Book Reviews, Flamenco

Book Review: The Return, Victoria Hislop

This is the second time that I’ve read The Return by Victoria Hislop. I really enjoyed this historical fiction novel and would recommend it to anyone interested in the Spainish Civil War or flamenco.

Just like ‘Winter in Madrid,’ the book left me asking questions about the Civil War and how people of the same country were capable of doing such horrid acts. For me, it’s beyond comprehension how family members grassed on each other and sent their own blood to their death.

It’s also barbaric how Franco went about becoming such a power in Spain and killing innocent people for having different views to him. I can’t get my head round how his dictatorship led to so much violence and death. Anyway, rant over, here’s more about the book.
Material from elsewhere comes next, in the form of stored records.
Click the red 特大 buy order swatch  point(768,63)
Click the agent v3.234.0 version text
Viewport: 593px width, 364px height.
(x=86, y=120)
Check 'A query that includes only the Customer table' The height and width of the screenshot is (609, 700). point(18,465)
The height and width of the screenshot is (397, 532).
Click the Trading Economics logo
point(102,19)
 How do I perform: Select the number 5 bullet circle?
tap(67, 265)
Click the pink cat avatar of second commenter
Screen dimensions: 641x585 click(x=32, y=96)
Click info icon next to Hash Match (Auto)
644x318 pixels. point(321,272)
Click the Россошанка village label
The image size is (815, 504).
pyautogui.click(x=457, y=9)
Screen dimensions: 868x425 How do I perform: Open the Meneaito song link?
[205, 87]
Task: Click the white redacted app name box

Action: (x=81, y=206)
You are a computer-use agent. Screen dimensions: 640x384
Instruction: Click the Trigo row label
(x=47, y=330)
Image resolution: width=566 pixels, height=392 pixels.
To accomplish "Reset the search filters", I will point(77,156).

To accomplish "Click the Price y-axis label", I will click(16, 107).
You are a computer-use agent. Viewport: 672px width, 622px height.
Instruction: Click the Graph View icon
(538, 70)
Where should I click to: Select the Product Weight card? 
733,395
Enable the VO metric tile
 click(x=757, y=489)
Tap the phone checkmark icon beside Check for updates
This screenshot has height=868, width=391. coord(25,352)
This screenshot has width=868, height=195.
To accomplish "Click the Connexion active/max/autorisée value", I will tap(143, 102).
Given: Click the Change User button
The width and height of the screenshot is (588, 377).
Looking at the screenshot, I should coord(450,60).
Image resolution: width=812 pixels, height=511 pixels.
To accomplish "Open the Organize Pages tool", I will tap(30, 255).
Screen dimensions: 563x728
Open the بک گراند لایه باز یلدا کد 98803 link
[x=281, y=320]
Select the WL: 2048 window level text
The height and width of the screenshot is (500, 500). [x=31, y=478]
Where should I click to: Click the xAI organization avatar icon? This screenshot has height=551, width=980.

Great setting for a historical novel. Photo by ferlomu
Great setting for a historical novel.
Photo by ferlomu

The Plot

As usual with my book reviews I tend not to go into much detail for fear of giving too much away, but it’s about a woman called Sonia who goes on a flamenco holiday to Granada with a friend to escape her drunk husband. While there she becomes more involved in the world of flamenco and meets an elderly waiter who begins to tell her about life during the Civil War.

Victoria switches from the viewpoint of Sonia and also becomes a narrator back in the Civil War, as if told by the voice of the waiter, explaining the emotional lives of a Spanish family.

There are a number of sub plots and twists, which makes for excellent reading.

Why would I recommend it?

Generally I enjoyed how Victoria wrote. I loved the twisting plot and detailed character descriptions. I really felt for Sonia, and also several characters in the Spanish family, especially the mother and daughter. Victoria must have done a lot of research to find out about certain events and she tied in the story splendidly.

I also enjoyed the way she added a sense of romance to the novel, both with Sonia and the family in the war. I find these days that romance always seems to be in the air, which is one reason why I’m writing my novel at the moment. It shows how important love is in the world and the affect it can have on people, in both good and bad ways.

Flamenco is an exciting aspect of the book as well and Victoria shows how this world is of great influence in Spain. She gives some detailed descriptions of flamenco performances and really shows you how it gave hope to people back during the war.

What to watch out for

One thing that did sway me from time to time was the way she used certain vocabulary of a higher level when she could have said it much simpler. It was as if she was showing off at times by using more intellectual words when she could have kept it down a tad. Nothing major though.

The Author

Victoria Hislop lives in Kent with her two children and has written several other books. Her first novel, The Island, has sold over one million copies and was number one in the Sunday Times charts for eight weeks. I haven’t read it yet, but it’s about a Greek family’s life in the 2nd World War.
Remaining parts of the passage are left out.